The popular perception of a city manager is of someone who devotes his career to one or two local governments. But some city managers just can’t sit still for that long. They are attracted to places with problems and are willing -- even compelled -- to take to the road every few years in search of a new test of their skills. 

Restless city managers have been around for the full century that the job has existed. But these days, the fiscal challenges that many localities are facing has created a new set of opportunities for those who want to keep moving. These people are as diverse as the cities they flock to. They are drawn to different kinds of challenges. But they are inextricably linked by two things: a discontent with the status quo and a fascination with the next impossible riddle. They aren’t administrators in the conventional sense. They are problem solvers. 

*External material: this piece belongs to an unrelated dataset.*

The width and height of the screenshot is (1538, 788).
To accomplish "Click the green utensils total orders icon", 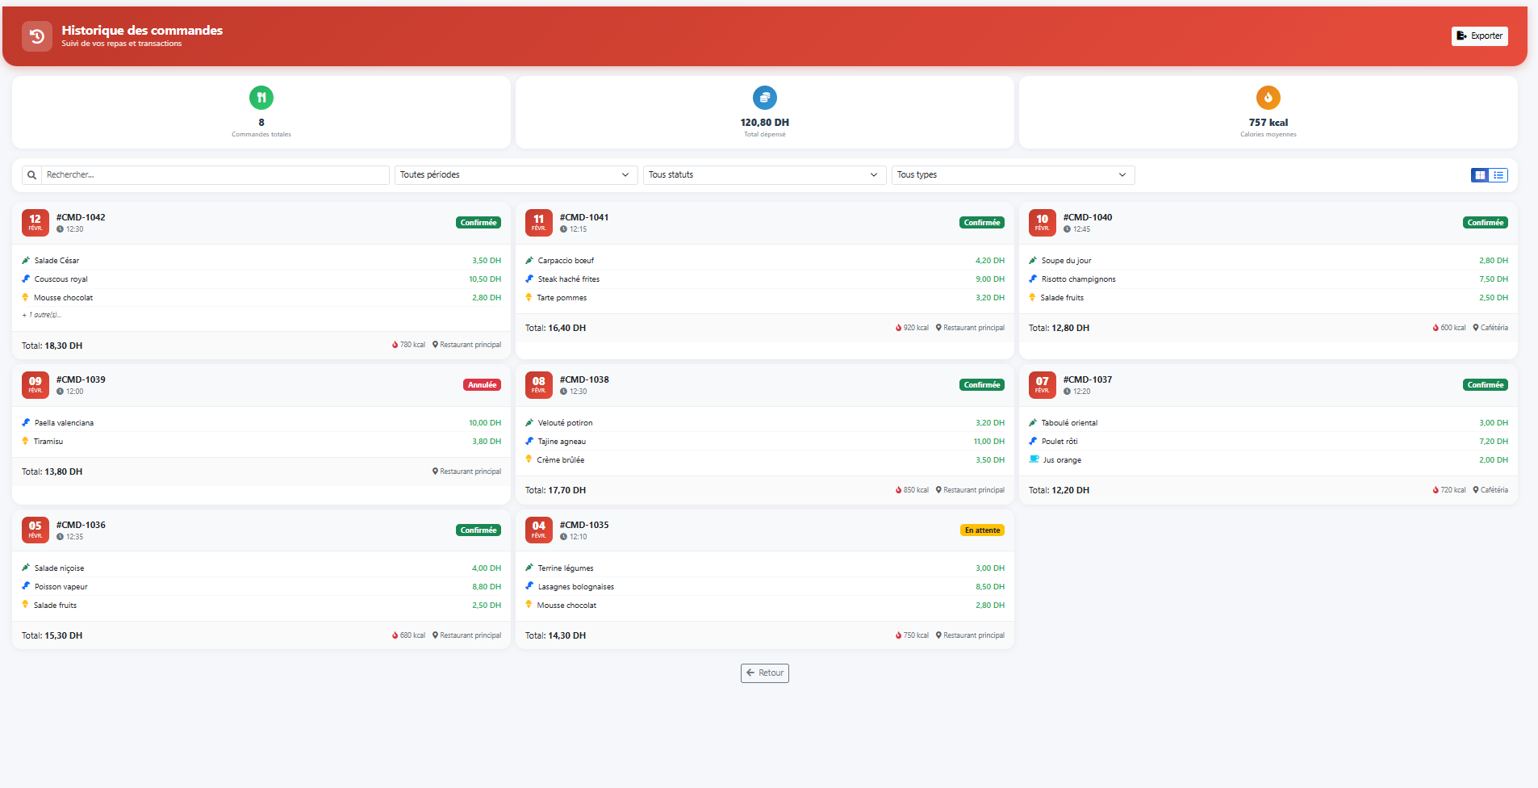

Jerry Newfarmer, a longtime city manager and consultant, notes there is a distinction between managers who tend to be curious about how government works and those who get their satisfaction from simply operating it well. “You have lots of people who are good administrators,” he says. “That’s different from people who feel it’s really important to figure out how organizations can work better.” Mobile managers, he says, belong in the second category.

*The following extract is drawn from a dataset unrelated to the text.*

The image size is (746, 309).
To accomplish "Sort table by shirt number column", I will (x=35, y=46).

“I don’t want to jump into something just for the sake of the exercise,” says Oakland City Administrator Sabrina Landreth. “It’s whether or not my skill set for that time and place is going be effective.” For Landreth, that has meant some unexpected and seemingly unlikely moves. In 2013, she left a job as budget director in Oakland to become manager of Emeryville, a municipality that was no larger than some of Oakland’s neighborhoods. Emeryville was a former industrial waste site that had transformed itself into a retail and biotech center, thanks largely to funding from a state-financed redevelopment agency. Its daytime population of 40,000 was four times its resident population. It was in the midst of trying to establish itself as a bonafide city with parks, schools and other services when the Great Recession hit.

In the aftermath, the state of California eliminated its redevelopment agencies. Emeryville suddenly lost half its budget and went on life support. Other managers would have seen it as a place to avoid. But Landreth saw an opportunity, one enticing enough for her to take a huge step down in local scale. “That job wouldn’t have been interesting to me a year earlier,” she says. “But for me there was now this ultimate challenge. Come in, stabilize the budget and help them go through that identity crisis.”

The experience of Landreth and Scott in transitioning to a vastly different jurisdiction is fairly common among mobile managers. Terrence Moore, who has managed cities in Florida, New Mexico, West Virginia and now Georgia (and was the first African-American manager in two of them), says he’s drawn to wherever the next big economic development challenge is -- not necessarily cities that are similar. Todd Hileman, who has managed cities in Arizona, Illinois and Texas, says he purposely seeks out cities that are different from one another. “No two organizations are the same,” he says. “Every place has its own heartbeat, its own challenges.”

Adjusting to a new civic culture while leaving your own imprint is a challenge in itself. It typically involves a lot of listening at first. But mobile managers enjoy the benefit of having done this kind of transition a time or two and in different types of places. It allows them to bring in experiences that the new governments wouldn’t otherwise be exposed to. That’s the case with Sharon Subadan, who is the manager of Albany, a city of about 75,000 in largely rural southwest Georgia. Subadan came up through county government in major metropolitan areas -- first, affluent Montgomery County, Md., outside of Washington, D.C., then Hillsborough County, Fla., home to Tampa and more than 1 million residents. She was drawn to Albany for the socioeconomic challenges it presented: It is in the center of a region struggling with joblessness and population loss. One-third of the city lives in poverty. Albany was also going through a dramatic reorganization that left the city manager in charge of public utilities, as well as more conventional duties. 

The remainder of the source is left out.